* START *
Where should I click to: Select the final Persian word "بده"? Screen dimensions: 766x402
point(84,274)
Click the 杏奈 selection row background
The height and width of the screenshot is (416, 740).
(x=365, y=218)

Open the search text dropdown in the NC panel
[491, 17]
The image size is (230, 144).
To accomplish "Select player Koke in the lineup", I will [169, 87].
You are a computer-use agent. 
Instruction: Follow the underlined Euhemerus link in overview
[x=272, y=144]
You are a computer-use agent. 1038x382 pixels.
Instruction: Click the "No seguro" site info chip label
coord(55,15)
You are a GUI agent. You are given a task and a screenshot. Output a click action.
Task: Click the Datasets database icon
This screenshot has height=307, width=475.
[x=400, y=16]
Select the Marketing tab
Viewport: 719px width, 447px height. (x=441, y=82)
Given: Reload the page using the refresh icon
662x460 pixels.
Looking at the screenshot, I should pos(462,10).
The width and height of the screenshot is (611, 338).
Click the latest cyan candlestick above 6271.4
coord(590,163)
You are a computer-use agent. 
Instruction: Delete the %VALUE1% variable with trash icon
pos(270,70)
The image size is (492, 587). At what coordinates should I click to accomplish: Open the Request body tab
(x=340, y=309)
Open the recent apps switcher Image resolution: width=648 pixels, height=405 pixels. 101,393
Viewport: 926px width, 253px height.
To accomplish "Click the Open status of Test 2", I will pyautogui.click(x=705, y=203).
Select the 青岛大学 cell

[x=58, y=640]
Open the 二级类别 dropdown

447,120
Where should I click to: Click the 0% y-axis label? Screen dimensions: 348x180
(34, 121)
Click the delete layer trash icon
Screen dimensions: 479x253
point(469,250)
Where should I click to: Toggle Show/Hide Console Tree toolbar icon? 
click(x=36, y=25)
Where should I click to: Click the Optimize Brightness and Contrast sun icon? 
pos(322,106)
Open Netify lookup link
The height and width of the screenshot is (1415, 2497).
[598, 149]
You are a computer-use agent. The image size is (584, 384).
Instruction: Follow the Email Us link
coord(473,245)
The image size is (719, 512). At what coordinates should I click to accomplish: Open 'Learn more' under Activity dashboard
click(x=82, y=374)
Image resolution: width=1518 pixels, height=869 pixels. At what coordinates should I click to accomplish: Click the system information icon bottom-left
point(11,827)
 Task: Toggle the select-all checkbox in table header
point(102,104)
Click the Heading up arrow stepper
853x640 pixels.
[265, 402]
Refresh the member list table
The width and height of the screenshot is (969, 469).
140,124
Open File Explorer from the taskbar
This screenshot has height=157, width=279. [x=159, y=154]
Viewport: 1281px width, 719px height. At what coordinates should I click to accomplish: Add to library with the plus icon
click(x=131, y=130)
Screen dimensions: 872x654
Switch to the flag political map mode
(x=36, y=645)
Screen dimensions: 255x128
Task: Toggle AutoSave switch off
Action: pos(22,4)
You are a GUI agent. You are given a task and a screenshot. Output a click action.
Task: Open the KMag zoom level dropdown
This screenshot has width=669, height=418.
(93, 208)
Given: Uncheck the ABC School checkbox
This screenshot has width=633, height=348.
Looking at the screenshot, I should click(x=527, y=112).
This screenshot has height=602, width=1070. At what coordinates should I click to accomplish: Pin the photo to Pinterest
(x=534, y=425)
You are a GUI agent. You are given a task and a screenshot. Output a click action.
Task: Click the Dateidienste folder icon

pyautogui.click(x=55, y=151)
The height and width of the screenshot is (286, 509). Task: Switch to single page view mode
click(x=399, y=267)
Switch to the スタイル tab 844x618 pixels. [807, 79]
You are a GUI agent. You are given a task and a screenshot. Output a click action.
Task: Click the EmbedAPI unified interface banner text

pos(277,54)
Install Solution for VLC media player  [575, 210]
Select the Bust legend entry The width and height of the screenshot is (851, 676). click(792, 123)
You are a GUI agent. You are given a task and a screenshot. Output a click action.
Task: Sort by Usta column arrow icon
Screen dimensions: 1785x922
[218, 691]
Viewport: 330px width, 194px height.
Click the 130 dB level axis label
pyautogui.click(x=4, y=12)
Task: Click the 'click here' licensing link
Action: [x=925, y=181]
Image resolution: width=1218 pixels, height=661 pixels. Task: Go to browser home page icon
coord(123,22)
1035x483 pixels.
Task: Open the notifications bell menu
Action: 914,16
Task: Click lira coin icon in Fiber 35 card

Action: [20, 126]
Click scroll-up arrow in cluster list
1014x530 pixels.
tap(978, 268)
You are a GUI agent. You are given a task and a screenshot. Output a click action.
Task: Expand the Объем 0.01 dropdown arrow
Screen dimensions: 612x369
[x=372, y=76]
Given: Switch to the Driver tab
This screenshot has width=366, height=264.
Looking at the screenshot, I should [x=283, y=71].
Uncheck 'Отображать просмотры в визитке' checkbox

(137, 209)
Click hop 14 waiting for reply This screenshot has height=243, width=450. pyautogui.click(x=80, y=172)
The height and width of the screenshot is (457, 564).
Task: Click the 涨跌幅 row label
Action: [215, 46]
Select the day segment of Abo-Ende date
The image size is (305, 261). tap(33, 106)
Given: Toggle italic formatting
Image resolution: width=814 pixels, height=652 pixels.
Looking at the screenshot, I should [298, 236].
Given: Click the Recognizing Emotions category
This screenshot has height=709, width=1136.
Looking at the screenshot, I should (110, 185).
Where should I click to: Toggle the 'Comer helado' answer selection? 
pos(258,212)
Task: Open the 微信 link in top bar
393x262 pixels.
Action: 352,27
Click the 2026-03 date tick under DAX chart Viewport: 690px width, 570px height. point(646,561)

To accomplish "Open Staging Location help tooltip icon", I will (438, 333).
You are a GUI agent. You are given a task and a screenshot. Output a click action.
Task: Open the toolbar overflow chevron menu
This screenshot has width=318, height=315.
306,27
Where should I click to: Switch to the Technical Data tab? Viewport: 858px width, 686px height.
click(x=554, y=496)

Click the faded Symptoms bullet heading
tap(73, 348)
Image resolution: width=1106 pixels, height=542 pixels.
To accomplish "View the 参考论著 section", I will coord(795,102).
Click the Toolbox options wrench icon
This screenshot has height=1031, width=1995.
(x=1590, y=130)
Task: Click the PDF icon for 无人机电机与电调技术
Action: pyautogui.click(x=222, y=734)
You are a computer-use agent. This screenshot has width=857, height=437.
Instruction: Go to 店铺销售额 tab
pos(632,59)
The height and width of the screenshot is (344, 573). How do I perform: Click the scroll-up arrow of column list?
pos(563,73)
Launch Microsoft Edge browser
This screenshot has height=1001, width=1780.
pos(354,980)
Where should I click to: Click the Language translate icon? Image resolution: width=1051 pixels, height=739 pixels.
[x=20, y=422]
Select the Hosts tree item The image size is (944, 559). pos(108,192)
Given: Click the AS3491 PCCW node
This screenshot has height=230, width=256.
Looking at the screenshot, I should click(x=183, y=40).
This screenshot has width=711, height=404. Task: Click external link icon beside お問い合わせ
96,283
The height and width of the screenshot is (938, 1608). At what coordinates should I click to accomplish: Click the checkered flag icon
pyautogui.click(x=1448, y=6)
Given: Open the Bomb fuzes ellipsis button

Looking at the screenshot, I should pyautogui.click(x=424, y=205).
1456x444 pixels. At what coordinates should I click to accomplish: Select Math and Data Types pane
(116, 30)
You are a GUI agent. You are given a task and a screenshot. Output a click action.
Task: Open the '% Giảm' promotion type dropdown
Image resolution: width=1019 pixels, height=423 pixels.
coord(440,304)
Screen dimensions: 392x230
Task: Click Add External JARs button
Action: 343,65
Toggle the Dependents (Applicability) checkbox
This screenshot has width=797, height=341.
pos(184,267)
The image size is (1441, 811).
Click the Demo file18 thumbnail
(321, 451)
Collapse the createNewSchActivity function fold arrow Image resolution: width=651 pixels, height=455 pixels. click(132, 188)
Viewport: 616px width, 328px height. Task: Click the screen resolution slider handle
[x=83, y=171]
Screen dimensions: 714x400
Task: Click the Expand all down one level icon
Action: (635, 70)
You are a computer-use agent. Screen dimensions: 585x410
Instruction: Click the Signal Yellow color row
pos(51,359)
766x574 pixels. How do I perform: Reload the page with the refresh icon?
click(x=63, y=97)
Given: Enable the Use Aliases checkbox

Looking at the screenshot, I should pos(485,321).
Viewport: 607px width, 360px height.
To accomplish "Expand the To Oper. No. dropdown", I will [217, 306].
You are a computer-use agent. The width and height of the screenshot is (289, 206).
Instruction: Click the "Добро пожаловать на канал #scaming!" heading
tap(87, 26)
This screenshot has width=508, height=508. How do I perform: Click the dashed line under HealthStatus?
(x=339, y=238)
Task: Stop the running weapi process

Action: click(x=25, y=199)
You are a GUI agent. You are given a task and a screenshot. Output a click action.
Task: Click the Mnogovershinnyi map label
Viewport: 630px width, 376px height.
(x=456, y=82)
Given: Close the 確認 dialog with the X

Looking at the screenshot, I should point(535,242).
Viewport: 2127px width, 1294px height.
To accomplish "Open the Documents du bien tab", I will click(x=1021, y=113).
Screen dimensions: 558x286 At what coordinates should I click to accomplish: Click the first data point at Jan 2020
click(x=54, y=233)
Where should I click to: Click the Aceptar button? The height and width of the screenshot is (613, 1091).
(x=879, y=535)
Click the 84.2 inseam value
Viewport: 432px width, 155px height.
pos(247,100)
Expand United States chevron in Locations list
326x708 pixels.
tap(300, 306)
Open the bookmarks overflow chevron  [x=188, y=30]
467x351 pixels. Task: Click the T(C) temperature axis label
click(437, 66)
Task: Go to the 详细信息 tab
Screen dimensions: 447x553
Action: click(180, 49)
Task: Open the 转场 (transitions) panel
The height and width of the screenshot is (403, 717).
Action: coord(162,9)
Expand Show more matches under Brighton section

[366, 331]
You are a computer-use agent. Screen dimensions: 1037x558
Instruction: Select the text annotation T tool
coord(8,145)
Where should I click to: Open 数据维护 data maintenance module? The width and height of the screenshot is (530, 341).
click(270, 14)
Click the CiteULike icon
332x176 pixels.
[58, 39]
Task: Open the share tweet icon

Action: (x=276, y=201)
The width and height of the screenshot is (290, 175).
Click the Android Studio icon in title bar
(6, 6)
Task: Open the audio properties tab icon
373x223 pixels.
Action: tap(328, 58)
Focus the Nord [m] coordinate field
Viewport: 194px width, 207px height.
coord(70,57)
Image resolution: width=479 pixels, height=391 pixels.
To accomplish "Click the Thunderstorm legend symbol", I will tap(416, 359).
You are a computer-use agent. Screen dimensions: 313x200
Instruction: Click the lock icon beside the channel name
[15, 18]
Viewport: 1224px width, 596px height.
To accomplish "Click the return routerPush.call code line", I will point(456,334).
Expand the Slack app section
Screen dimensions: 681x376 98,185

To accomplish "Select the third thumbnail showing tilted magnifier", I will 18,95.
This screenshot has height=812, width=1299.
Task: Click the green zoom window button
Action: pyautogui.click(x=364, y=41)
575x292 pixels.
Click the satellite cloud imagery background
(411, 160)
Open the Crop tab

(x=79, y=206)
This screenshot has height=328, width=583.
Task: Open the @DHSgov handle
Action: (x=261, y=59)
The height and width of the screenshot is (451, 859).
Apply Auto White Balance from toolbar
* END *
Request » Format the lines of the items from the line with "Open File Explorer from the taskbar" to the line with "(x=534, y=425)", including both of those lines, as a Markdown table with the columns Row and Line. Give each line a row number and skip any blank lines.

Task answer »
| Row | Line |
|---|---|
| 1 | Open File Explorer from the taskbar |
| 2 | This screenshot has height=157, width=279. [x=159, y=154] |
| 3 | Viewport: 1281px width, 719px height. At what coordinates should I click to accomplish: Add to library with the plus icon |
| 4 | click(x=131, y=130) |
| 5 | Screen dimensions: 872x654 |
| 6 | Switch to the flag political map mode |
| 7 | (x=36, y=645) |
| 8 | Screen dimensions: 255x128 |
| 9 | Task: Toggle AutoSave switch off |
| 10 | Action: pos(22,4) |
| 11 | You are a GUI agent. You are given a task and a screenshot. Output a click action. |
| 12 | Task: Open the KMag zoom level dropdown |
| 13 | This screenshot has width=669, height=418. |
| 14 | (93, 208) |
| 15 | Given: Uncheck the ABC School checkbox |
| 16 | This screenshot has width=633, height=348. |
| 17 | Looking at the screenshot, I should click(x=527, y=112). |
| 18 | This screenshot has height=602, width=1070. At what coordinates should I click to accomplish: Pin the photo to Pinterest |
| 19 | (x=534, y=425) |